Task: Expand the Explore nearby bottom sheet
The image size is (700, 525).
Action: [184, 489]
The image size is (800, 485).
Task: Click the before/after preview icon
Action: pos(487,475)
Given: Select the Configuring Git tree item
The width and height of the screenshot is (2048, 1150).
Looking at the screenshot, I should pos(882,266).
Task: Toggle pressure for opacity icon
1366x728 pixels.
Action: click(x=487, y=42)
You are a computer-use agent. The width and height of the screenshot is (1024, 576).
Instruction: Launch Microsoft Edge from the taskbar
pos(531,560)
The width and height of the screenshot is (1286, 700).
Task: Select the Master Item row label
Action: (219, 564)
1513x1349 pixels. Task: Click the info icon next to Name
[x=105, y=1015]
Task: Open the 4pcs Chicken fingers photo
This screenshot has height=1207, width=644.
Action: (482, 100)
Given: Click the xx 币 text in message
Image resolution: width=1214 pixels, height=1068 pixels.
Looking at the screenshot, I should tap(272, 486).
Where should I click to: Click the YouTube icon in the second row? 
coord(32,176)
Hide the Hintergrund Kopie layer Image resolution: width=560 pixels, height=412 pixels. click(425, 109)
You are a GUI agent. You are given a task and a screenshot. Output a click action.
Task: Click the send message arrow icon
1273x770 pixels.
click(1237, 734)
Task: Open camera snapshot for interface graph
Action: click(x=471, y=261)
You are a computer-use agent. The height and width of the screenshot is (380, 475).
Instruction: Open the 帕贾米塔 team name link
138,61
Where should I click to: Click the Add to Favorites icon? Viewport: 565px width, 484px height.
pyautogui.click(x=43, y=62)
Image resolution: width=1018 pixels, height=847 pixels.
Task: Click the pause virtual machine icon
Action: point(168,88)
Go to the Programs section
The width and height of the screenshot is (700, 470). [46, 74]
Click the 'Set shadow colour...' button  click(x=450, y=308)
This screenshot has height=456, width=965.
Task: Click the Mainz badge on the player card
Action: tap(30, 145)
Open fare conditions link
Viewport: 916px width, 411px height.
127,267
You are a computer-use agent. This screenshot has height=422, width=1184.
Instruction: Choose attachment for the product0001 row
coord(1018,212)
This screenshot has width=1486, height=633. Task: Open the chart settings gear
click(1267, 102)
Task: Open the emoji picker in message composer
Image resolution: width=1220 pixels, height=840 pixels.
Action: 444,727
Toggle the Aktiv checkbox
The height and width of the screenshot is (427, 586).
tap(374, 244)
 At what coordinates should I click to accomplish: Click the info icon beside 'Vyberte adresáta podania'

• _TASK INSTRUCTIONS_
An exact repetition of the data above is all that is needed.

• _WRITTEN RESPONSE_
Task: Expand the Explore nearby bottom sheet
The image size is (700, 525).
Action: [184, 489]
The image size is (800, 485).
Task: Click the before/after preview icon
Action: pos(487,475)
Given: Select the Configuring Git tree item
The width and height of the screenshot is (2048, 1150).
Looking at the screenshot, I should pos(882,266).
Task: Toggle pressure for opacity icon
1366x728 pixels.
Action: click(x=487, y=42)
You are a computer-use agent. The width and height of the screenshot is (1024, 576).
Instruction: Launch Microsoft Edge from the taskbar
pos(531,560)
The width and height of the screenshot is (1286, 700).
Task: Select the Master Item row label
Action: (219, 564)
1513x1349 pixels. Task: Click the info icon next to Name
[x=105, y=1015]
Task: Open the 4pcs Chicken fingers photo
This screenshot has height=1207, width=644.
Action: (482, 100)
Given: Click the xx 币 text in message
Image resolution: width=1214 pixels, height=1068 pixels.
Looking at the screenshot, I should tap(272, 486).
Where should I click to: Click the YouTube icon in the second row? 
coord(32,176)
Hide the Hintergrund Kopie layer Image resolution: width=560 pixels, height=412 pixels. click(425, 109)
You are a GUI agent. You are given a task and a screenshot. Output a click action.
Task: Click the send message arrow icon
1273x770 pixels.
click(1237, 734)
Task: Open camera snapshot for interface graph
Action: click(x=471, y=261)
You are a computer-use agent. The height and width of the screenshot is (380, 475).
Instruction: Open the 帕贾米塔 team name link
138,61
Where should I click to: Click the Add to Favorites icon? Viewport: 565px width, 484px height.
pyautogui.click(x=43, y=62)
Image resolution: width=1018 pixels, height=847 pixels.
Task: Click the pause virtual machine icon
Action: point(168,88)
Go to the Programs section
The width and height of the screenshot is (700, 470). [46, 74]
Click the 'Set shadow colour...' button  click(x=450, y=308)
This screenshot has height=456, width=965.
Task: Click the Mainz badge on the player card
Action: tap(30, 145)
Open fare conditions link
Viewport: 916px width, 411px height.
127,267
You are a computer-use agent. This screenshot has height=422, width=1184.
Instruction: Choose attachment for the product0001 row
coord(1018,212)
This screenshot has width=1486, height=633. Task: Open the chart settings gear
click(1267, 102)
Task: Open the emoji picker in message composer
Image resolution: width=1220 pixels, height=840 pixels.
Action: 444,727
Toggle the Aktiv checkbox
The height and width of the screenshot is (427, 586).
tap(374, 244)
 At what coordinates should I click to accomplish: Click the info icon beside 'Vyberte adresáta podania'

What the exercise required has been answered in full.